■ EXTRACTED RECORDS ■

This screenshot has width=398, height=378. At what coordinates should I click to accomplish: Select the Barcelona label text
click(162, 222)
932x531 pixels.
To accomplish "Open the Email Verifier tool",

---

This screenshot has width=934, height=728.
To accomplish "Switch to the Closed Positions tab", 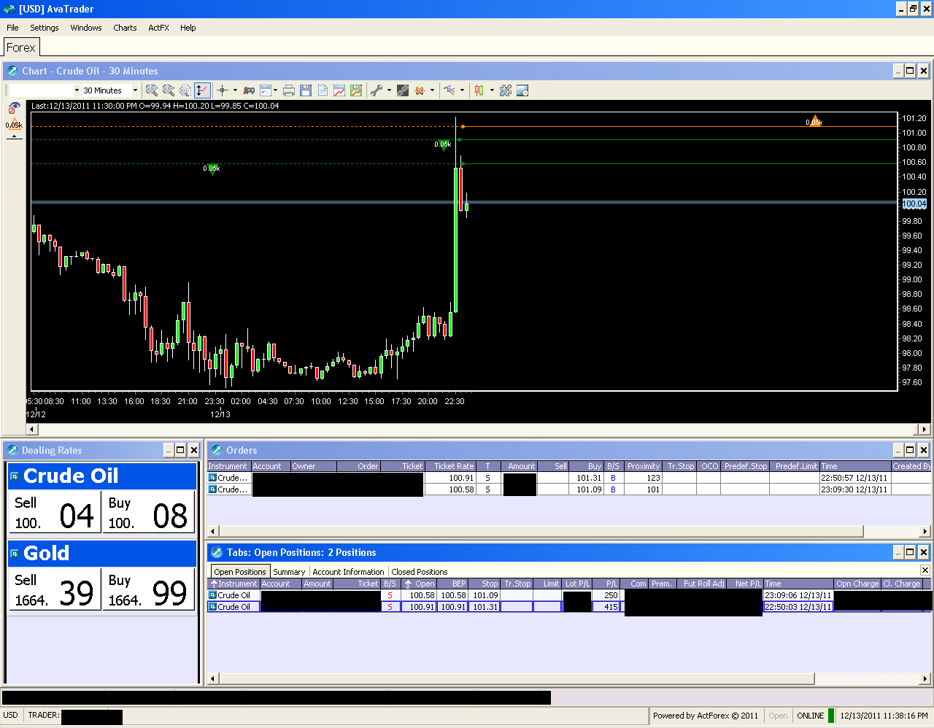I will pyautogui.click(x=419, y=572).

■ YOUR OBJECTIVE ■
Set down the listing from the line with "932x531 pixels." to the line with "the Email Verifier", both included, with nothing changed.

■ COMPLETE ANSWER ■
932x531 pixels.
To accomplish "Open the Email Verifier tool",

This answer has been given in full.